# [WORK REQUIRED]
Tally how many lines in the material include the word "screenshot", then give that figure by itself.

# [SOURCE INFORMATION]
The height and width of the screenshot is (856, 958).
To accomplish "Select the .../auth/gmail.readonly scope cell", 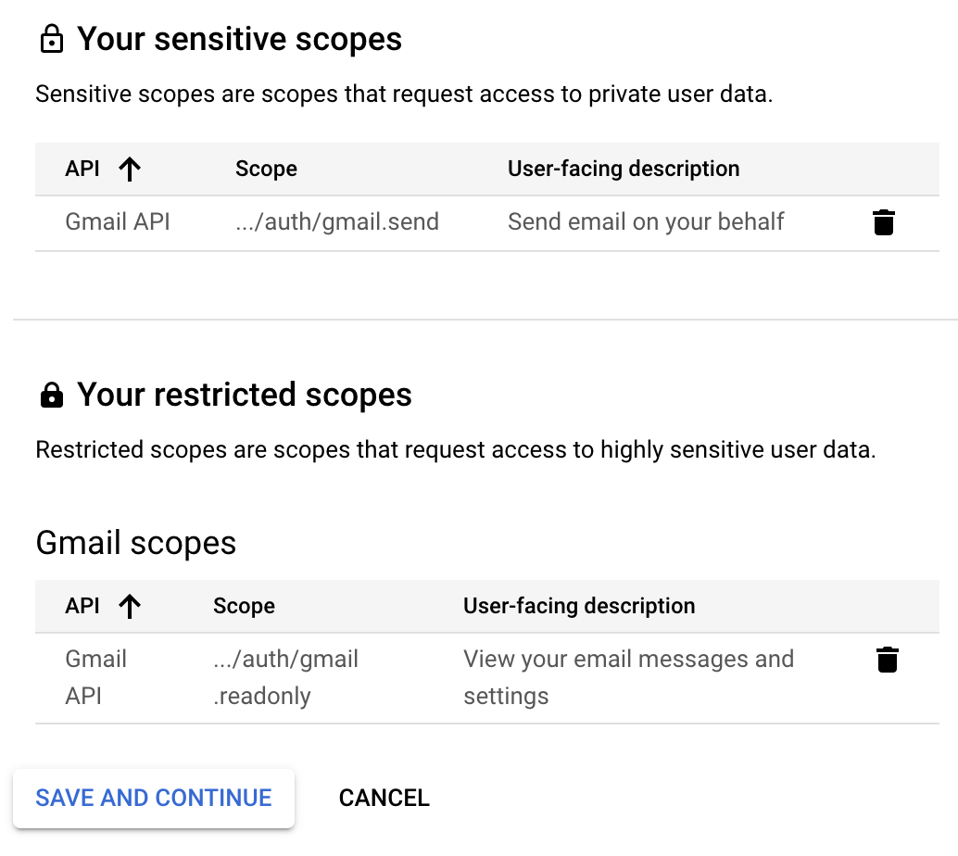I will (x=286, y=677).
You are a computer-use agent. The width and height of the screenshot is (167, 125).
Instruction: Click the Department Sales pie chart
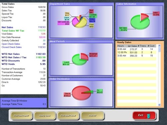pos(79,22)

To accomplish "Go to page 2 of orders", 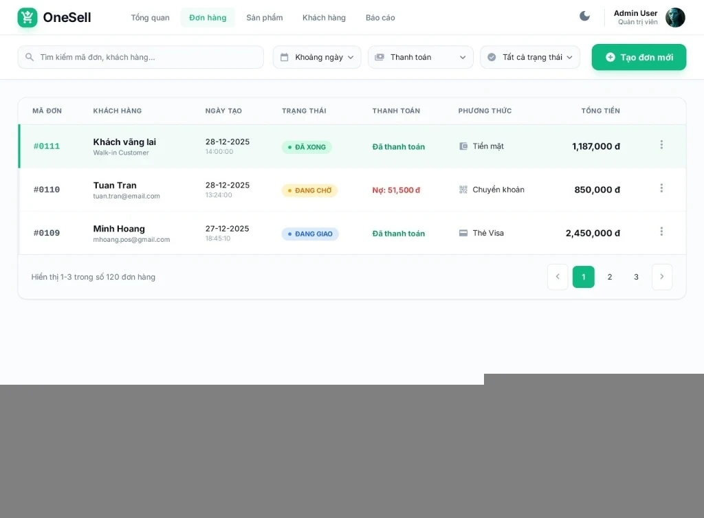I will point(610,277).
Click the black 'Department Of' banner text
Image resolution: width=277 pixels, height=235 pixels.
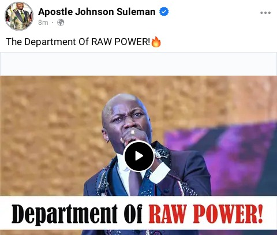tap(77, 214)
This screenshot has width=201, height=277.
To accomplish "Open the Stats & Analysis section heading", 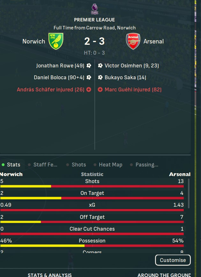I will (50, 275).
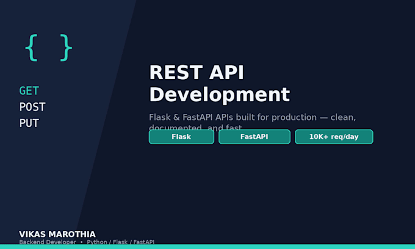Viewport: 415px width, 249px height.
Task: Click the REST API heading line
Action: pyautogui.click(x=197, y=72)
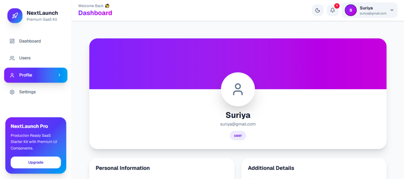Expand the Suriya account dropdown chevron
Image resolution: width=404 pixels, height=179 pixels.
(x=392, y=10)
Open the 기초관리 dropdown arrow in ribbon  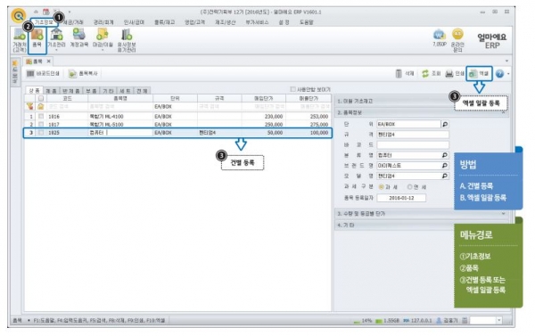point(56,50)
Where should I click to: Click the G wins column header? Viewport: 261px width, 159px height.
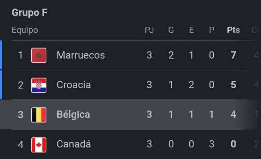pos(171,30)
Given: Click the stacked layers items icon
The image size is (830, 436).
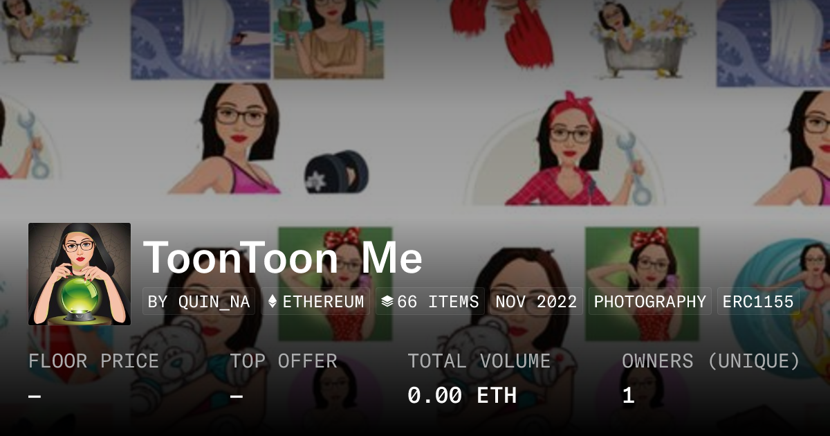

# [EXPECTED ANSWER]
3